Hmm, Anthropic priciple?
Its clear that Paradigm is a manufactured reality, no matter how you slice it. The hint is that there is at least one higher level of reality, where Angel, Roger, and Dorothy really exist and interact.
Have you ever tried writing a self-consistent world? Science fiction writers do this all the time, with varying degrees of success. Writing a self consistent world, where charcters can interact and grow, that is stable over a long period of time is *hard*. (Instability in this case is defined as a writing a world that allows actions/events, which if they occur, will unmake the world or the reality.)
I see Angel as an asipiring writer, putting down her story in a sort of superbook, which either creates/selects a simulation of a "reality" or an actual universe. (Actually creation of a universe would be seriously at odds with everything we know about physics, however selection would not be)
Angel is trying to create a self consistent world, Paradigm, with an overwhelming power in it, the megadeuces. The power of god wielded by the hand of man. Unfortunately this seems to be unstable. Men and their passions, given overwhelming power, must sooner or later destroy their world.
Which brings me to the Anthropic principle. (Bet you were wondering when I'd get there). The Anthropic principle basically says that we exist in this universe because conditions are right for us. Angel is having trouble with the Anthropic principle for her Paradigm. And the basic problem is the very existence of megadeuces. They are a cool concept, but they totally destabilize her created world.
As Paradigm collapses into nothingness, we see higher-reality Angel looking at her screen and crying. Another failure. Perhaps she is crying for her characters, like Paradigm-Roger, whom she has grown attached to. More likely she is crying out of frustration, because her world concept is just not working. She looks like she is about to give up, when Roger walks in and convinces her to try one more time. (Just like his character in the story.)
The Anthropic principle also applies in our own universe and world. Do we ourselves have an overwhelming power, similar to the megadeuces? Yes of course we do. That power is nuclear weapons. (Perhaps we should all agree to lose the memory of this power

) Imagine a world in which anyone could have access to a nuke. We'd be lucky to survive even one day, because there are just enough madmen out there....
Nuclear weapons are but the first of a whole herd of destabilizing technologies, that mix badly with the animal passions of man.

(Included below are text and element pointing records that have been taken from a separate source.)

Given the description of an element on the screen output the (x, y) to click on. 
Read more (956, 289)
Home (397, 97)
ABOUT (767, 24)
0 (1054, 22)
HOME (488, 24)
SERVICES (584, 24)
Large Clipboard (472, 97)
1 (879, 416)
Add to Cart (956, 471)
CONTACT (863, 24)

Other examples, are genetic engineering run amok, artificial intelligence run amok. Seems to me we've seen these themes in Big O as well. Paradigm basically collapses due to the existence of just two megadeuces, Big Fau, and Big O, battling for supremacy. Perhaps in her next rewrite, Angel will leave out the idea of megadeuces. (As Rogers missing Big O watch in the last scenes hints.)

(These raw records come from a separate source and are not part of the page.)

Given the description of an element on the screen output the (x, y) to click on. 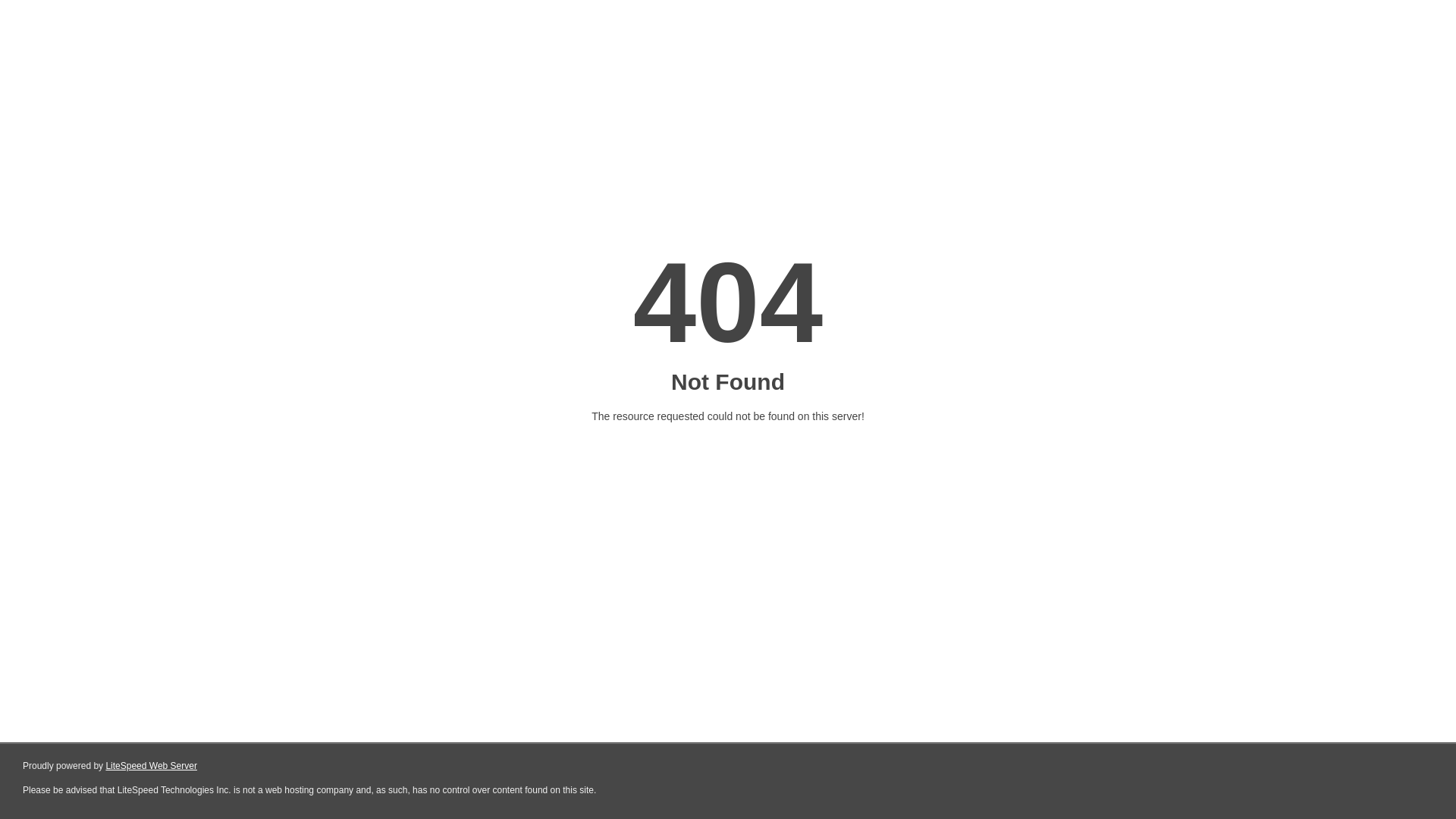
LiteSpeed Web Server Element type: text (151, 765)
Given the description of an element on the screen output the (x, y) to click on. 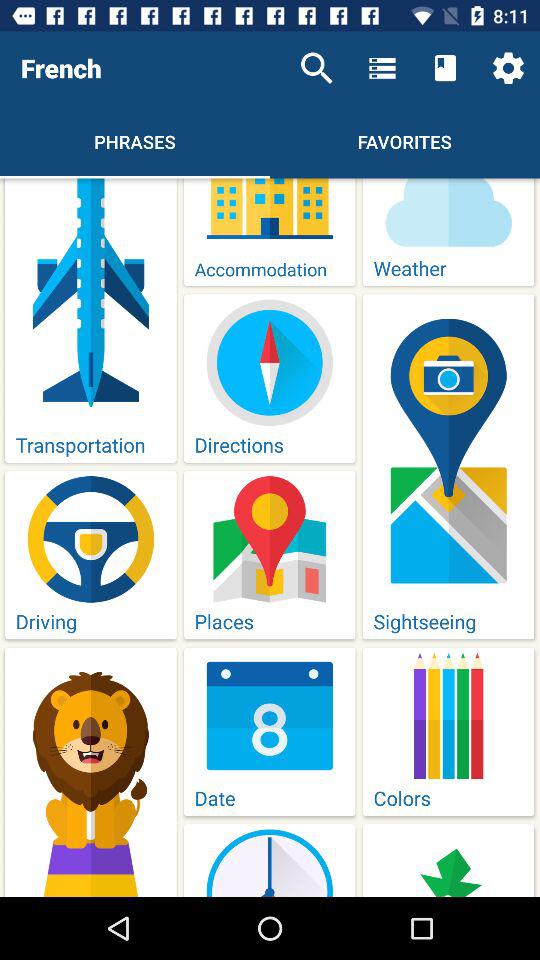
launch the item above the favorites item (381, 67)
Given the description of an element on the screen output the (x, y) to click on. 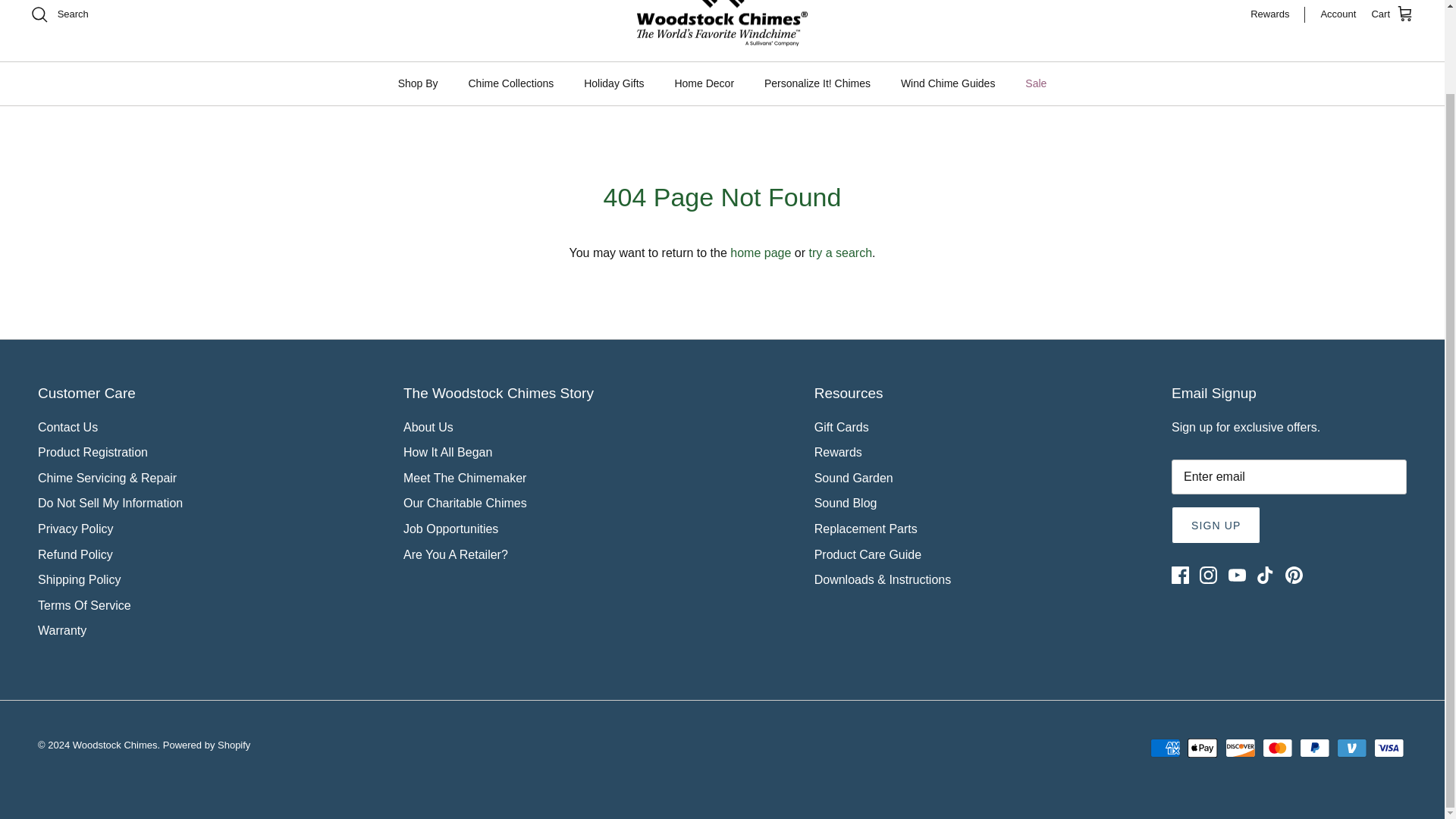
Apple Pay (1202, 747)
Account (1337, 14)
Rewards (1277, 14)
PayPal (1314, 747)
Cart (1392, 14)
Instagram (1208, 574)
Woodstock Chimes (722, 23)
Facebook (1180, 574)
Youtube (1237, 574)
Visa (1388, 747)
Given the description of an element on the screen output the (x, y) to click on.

Just as in the Myst stories, the power to create a new reality by describing it in a book is godlike. If such power became widely avaliable at some time in Paradigm, existence itself would fragment. This would go a long way toward explaining the Event (if it occurred) and its aftermath. The few survivors (senators) could simply mutually agree to "forget" this power (i.e. not mention it to their kids) as too dangerous.
However, perhaps they were tempted to add in a failsafe. If something happened to threaten the existence of Paradigm, they could arrange for someone to recover the memory of Reality re-writing. Something like this seems to have happened to the Paradigm Angel.